» Required task:
In the data below, swap "Instruction" for "Directive" and give the lines back with nothing else changed, leaving out the pictures.

--- start of Entries shown ---

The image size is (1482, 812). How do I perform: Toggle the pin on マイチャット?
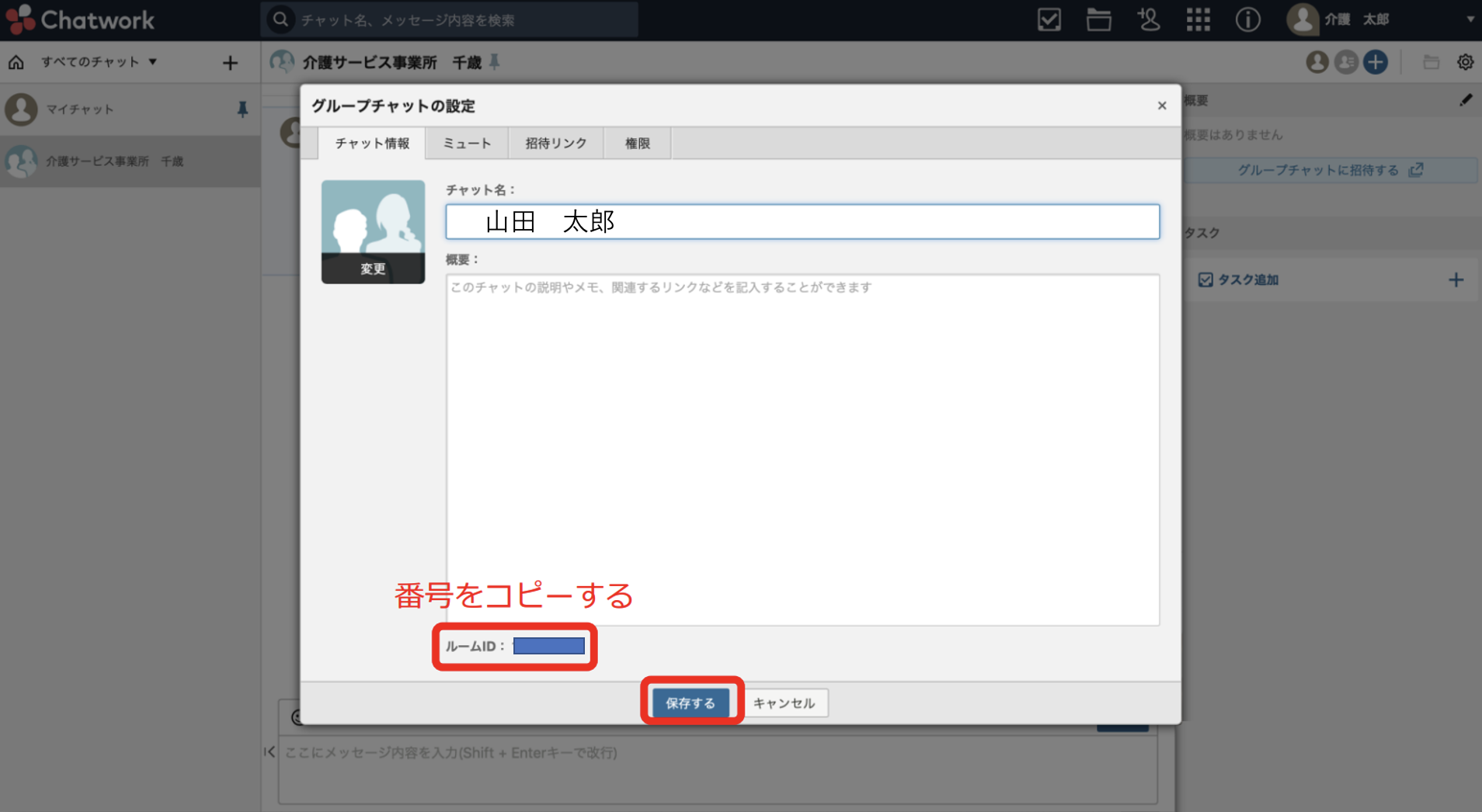click(242, 109)
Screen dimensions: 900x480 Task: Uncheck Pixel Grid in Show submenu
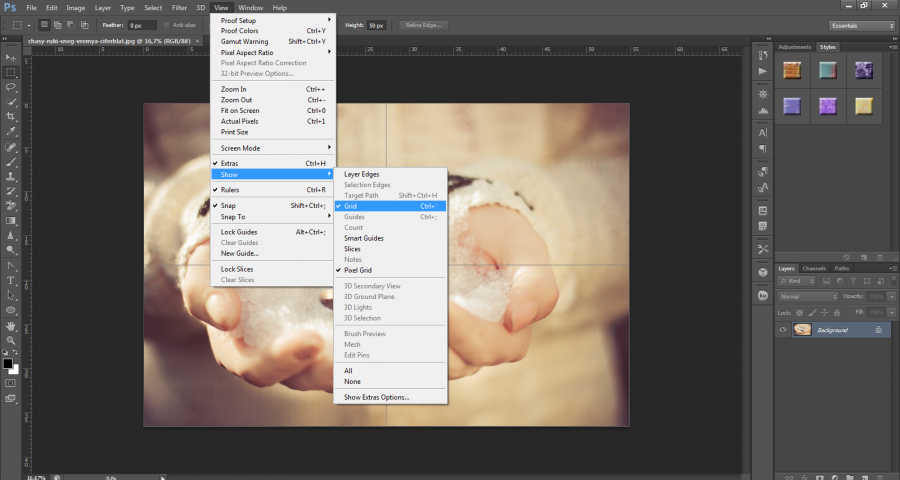[358, 270]
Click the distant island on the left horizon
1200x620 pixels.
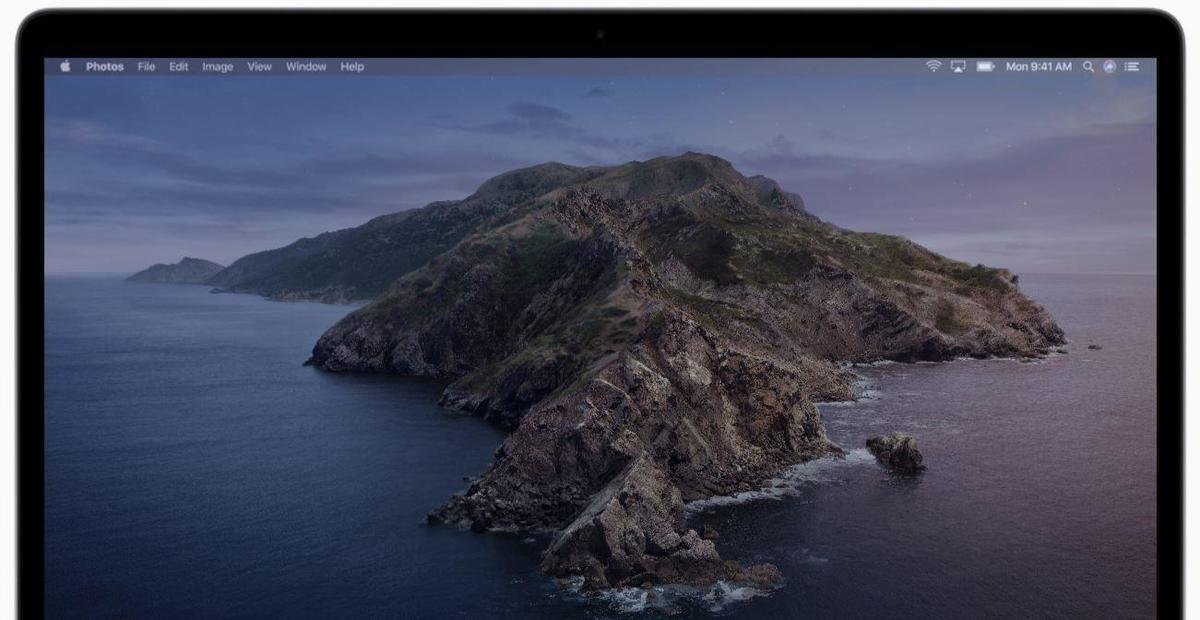pyautogui.click(x=177, y=270)
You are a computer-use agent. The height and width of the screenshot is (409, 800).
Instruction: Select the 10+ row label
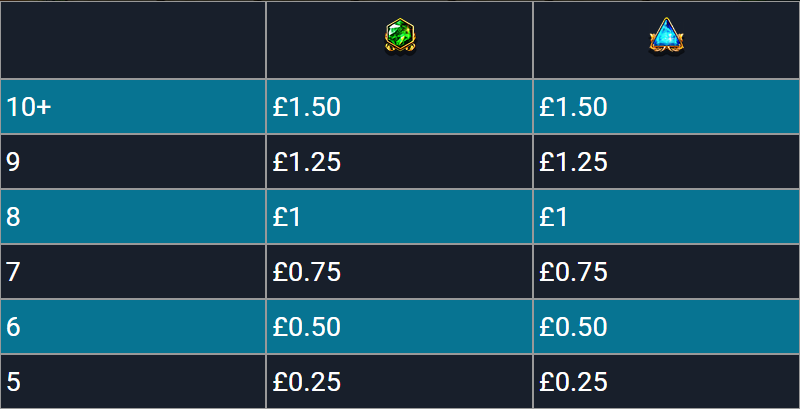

--- end of Entries shown ---

» Exercise response:
The image size is (1482, 812). How do I perform: Toggle the pin on マイチャット?
click(242, 109)
Screen dimensions: 900x480 Task: Uncheck Pixel Grid in Show submenu
[358, 270]
Click the distant island on the left horizon
1200x620 pixels.
pyautogui.click(x=177, y=270)
You are a computer-use agent. The height and width of the screenshot is (409, 800).
Directive: Select the 10+ row label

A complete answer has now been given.